Several reports showed the impact of CS and TA on agricultural income has not been thoroughly studied in most emerging countries, such as Pakistan. Additionally, according to the author’s best information, the studies on the impact of CS and TA on agricultural income do not exist for Pakistan, and those present for other emerging nations are mostly qualitative rather than quantitative. The present study used PSM and DSM methods to examine the data of wheat growers from Pakistan’s KPK province to understand the influence of farmer’s CS and TA decisions on their farming benefits. The PSM model was also utilized to reduce farmer’s selection bias caused by observation factors and the variance of agricultural benefits under various choices calculated through counterfactual analysis. Balance testing and sensitivity analysis were used to evaluate model performance.
First, CS can significantly enhance growers’ agricultural benefits by controlling the ad-hoc selection of farmers. In the low-income sample, the positive influence of cooperative members on incomes is sturdier than the incomplete sample, which means that participation in cooperatives has the potential reducing poverty. Second, TA can also significantly increase farmer’s agricultural benefits by controlling farmer’s ad-hoc selection bias. In addition, there is a substantial association among farmer’s choices about CS and TA. In the low-income sample, TA had a sturdier influence on income than the full sample, indicating that TA can help reduce poverty and increase agricultural income. Third, factors such as farmer’s social capital are also significantly related to farmer’s CS and TA choices. CS is substantially correlated with social participation and trust for the whole sample. For the low-income growers, social participation and social trust have significantly improved the membership of cooperatives, and other control features have various influences on the cooperatives’ membership.

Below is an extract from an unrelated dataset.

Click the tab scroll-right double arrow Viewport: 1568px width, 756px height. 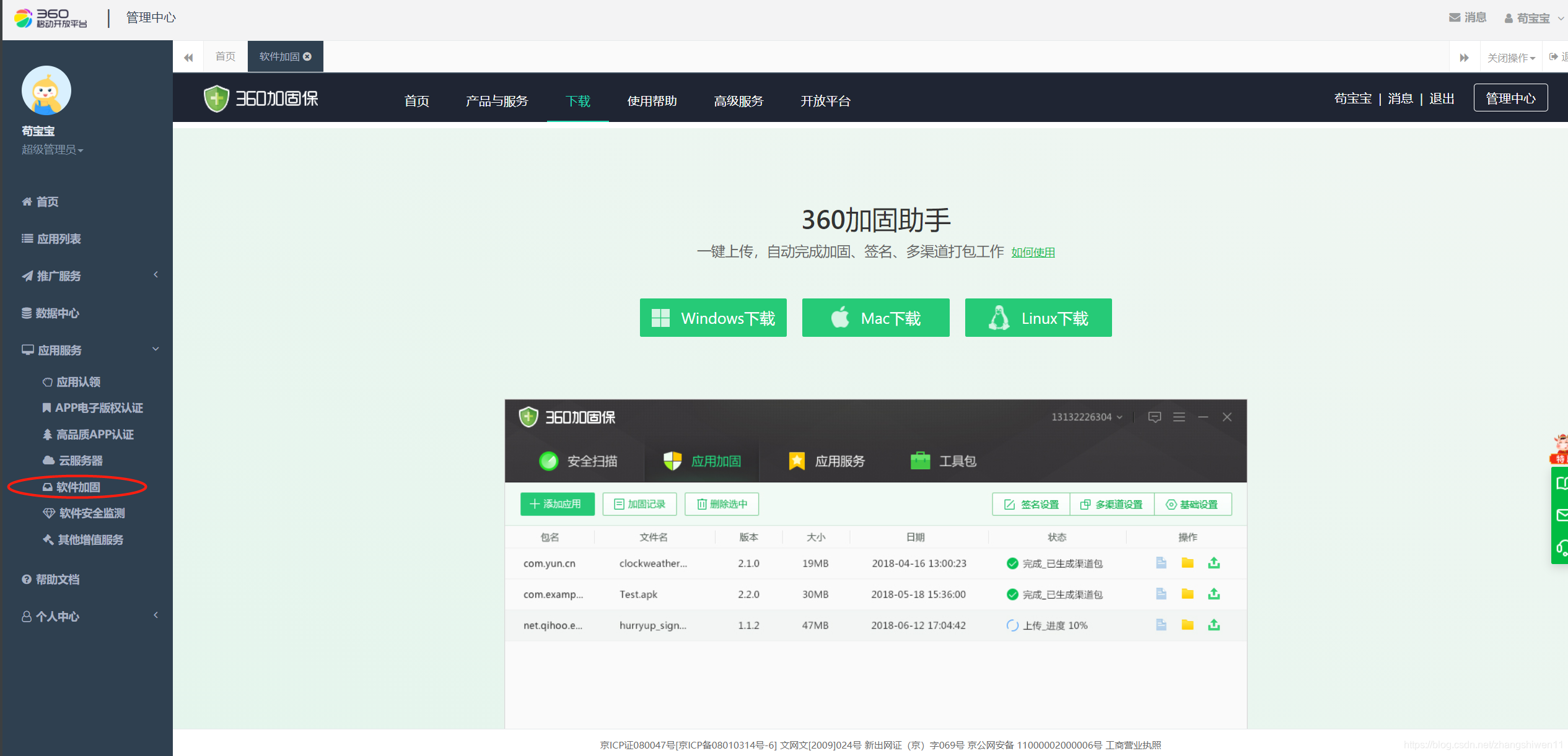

TA has a significant positive association with social participation, trust, and social network for the growers in the whole sample. Social trust, social participation, and the social network had significantly increased the TA rate for the fewer income groups.
The analysis showed strong relationships among education, age, skill, training, gender with CS and TA, and agricultural benefits. While these findings are crucial to understanding the relationship between agricultural cooperative service and adoption of agricultural technology, it is rather important to conduct similar studies in a different country because several critical factors impact the decision of farmers to adopt agricultural technology.
This article proposes some policy-related recommendations. For example, the government and non-government organizations should take actions to regulate relevant legislation to support the farmer’s cooperatives development, particularly in low-income areas; promote cost-decreasing emerging agricultural technologies, increasing the amount and quantity of subsidies for the purchase of advanced and improved agricultural technologies; and support cooperative propaganda to growers, regulate the cooperatives’ process, improve the cooperative service capability, and solve the problems encountered by wheat growers in the process of the farming operation and production. As discussed in this article, several governmental and non-governmental organizations can support farmers/growers for cooperative support and adopting technologies to achieve agricultural-related SDGs.
This study has some limitations, and future researchers could address these limitations. This study did not consider detailed agronomic practices implemented by farmers, which could help understand the role of agronomic practices in the agricultural sector, which was beyond the scope of this study. Additionally, the current research did not measure the influence of implemented agricultural practices on the environment. Due to funding and the COVID-19 pandemic constraints, this study only focused on four districts in Pakistan’s KPK province. Future researchers can consider large sample size, possibly an entire country. In addition, future researchers could consider how farmer’s CS and membership affect other parts of the agricultural sector (such as agricultural progress, production efficiency, productivity, market information, etc.). Finally, this research only recognized agricultural income, and future researchers could further explore other essential parts of agricultural development and poverty reduction in rural areas.

Author Contributions

N.K., R.L.R., H.S.K., M.I., B.N.S. and S.Z. developed and outlined this concept, including the method and approach to be used; N.K. and R.L.R. developed and outlined the manuscript; N.K., R.L.R., H.S.K. and S.Z. contributed to the methodology and revision of this manuscript; N.K. and R.L.R. wrote the article. All authors have read and agreed to the published version of the manuscript.

Funding

The authors extend their appreciation to the researchers supporting the project of (No: RSP−2021/403) King Saud University, Riyadh, Saudi Arabia.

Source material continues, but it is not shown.